┌────────
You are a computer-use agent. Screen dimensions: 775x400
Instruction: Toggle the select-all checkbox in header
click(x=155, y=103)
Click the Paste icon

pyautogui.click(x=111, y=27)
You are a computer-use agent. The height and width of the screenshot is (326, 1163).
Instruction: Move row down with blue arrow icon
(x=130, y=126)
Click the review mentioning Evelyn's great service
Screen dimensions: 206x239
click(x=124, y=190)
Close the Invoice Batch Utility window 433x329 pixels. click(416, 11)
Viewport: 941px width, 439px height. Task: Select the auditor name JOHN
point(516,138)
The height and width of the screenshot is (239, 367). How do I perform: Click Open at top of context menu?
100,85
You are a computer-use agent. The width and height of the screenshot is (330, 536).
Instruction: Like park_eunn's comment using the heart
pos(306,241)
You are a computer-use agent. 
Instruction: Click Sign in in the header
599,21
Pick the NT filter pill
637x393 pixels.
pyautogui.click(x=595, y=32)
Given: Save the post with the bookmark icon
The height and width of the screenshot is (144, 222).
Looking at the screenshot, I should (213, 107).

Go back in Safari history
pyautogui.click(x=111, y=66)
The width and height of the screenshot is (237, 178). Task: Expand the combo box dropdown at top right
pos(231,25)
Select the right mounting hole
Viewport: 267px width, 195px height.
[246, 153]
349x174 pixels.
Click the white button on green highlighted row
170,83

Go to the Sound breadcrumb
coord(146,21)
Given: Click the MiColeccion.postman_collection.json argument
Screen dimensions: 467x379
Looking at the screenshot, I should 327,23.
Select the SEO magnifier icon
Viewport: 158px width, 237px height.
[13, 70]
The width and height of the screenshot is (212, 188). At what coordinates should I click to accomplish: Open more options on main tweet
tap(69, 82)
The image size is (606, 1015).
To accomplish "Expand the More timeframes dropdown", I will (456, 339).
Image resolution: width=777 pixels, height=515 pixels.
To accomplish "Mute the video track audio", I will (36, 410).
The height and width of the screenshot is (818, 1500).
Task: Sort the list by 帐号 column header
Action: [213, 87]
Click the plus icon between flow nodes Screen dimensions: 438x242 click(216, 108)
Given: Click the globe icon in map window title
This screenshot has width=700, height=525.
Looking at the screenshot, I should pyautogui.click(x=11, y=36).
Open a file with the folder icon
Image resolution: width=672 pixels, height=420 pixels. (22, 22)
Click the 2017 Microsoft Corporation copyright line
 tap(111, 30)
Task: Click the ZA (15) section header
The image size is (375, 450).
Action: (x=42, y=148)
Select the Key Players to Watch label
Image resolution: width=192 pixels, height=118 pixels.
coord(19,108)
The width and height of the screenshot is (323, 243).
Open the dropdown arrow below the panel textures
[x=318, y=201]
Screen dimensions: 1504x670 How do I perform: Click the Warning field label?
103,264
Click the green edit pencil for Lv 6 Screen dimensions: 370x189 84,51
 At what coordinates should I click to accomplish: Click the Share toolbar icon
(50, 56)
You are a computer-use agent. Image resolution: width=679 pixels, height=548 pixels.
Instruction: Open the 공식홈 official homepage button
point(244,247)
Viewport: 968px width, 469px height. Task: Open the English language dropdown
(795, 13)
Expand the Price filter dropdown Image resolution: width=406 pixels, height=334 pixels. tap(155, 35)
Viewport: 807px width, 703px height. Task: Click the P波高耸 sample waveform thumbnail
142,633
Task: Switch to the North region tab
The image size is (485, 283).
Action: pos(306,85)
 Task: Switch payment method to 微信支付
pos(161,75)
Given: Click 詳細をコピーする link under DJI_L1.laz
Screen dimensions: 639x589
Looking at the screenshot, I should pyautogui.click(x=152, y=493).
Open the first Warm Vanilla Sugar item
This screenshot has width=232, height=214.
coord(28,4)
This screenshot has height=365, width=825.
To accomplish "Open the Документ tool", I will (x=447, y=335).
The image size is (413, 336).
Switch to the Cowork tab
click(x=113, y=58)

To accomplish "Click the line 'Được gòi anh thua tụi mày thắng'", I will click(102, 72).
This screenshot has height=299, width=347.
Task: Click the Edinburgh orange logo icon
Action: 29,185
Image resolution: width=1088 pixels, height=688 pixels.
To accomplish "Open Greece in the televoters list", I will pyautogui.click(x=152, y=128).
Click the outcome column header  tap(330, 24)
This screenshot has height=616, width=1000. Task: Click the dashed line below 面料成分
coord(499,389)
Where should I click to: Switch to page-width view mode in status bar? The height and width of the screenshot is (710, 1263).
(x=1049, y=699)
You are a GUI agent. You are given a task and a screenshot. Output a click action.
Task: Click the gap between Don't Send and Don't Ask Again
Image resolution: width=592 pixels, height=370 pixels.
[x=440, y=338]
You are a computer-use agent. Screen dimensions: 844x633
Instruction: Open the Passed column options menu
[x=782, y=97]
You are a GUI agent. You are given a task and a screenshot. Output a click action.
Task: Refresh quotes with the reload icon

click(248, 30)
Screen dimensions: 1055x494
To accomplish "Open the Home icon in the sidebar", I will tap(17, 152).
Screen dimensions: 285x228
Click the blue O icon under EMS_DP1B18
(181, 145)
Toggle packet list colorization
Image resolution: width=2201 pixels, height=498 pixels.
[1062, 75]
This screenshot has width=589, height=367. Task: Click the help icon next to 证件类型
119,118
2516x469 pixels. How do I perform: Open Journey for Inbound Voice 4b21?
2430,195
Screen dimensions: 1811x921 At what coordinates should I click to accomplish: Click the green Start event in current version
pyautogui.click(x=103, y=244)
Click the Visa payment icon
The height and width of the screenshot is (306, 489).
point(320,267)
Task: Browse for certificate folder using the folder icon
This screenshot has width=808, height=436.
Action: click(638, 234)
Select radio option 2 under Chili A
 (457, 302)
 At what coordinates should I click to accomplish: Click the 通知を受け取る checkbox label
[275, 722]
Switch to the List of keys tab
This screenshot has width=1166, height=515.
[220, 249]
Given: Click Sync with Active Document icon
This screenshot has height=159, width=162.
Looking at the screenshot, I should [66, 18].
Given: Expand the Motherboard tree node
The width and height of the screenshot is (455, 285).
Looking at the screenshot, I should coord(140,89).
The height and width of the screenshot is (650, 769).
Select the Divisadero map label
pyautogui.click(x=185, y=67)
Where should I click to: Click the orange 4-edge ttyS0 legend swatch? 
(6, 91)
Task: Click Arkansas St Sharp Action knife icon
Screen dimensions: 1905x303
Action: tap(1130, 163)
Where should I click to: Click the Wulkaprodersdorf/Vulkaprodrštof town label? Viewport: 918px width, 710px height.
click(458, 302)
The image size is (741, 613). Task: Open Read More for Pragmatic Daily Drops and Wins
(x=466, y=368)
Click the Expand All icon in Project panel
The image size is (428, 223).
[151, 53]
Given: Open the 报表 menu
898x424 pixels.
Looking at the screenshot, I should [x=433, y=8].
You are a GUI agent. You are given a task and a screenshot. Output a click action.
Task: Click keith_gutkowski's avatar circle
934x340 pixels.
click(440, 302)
└────────
● Task goal:
In the preceding material, find each line holding the word "computer" and copy it out.

● Written response:
You are a computer-use agent. Screen dimensions: 775x400
You are a computer-use agent. The height and width of the screenshot is (326, 1163).
You are a computer-use agent. The width and height of the screenshot is (330, 536).
You are a computer-use agent. 
You are a computer-use agent. Image resolution: width=679 pixels, height=548 pixels.
You are a computer-use agent. Screen dimensions: 844x633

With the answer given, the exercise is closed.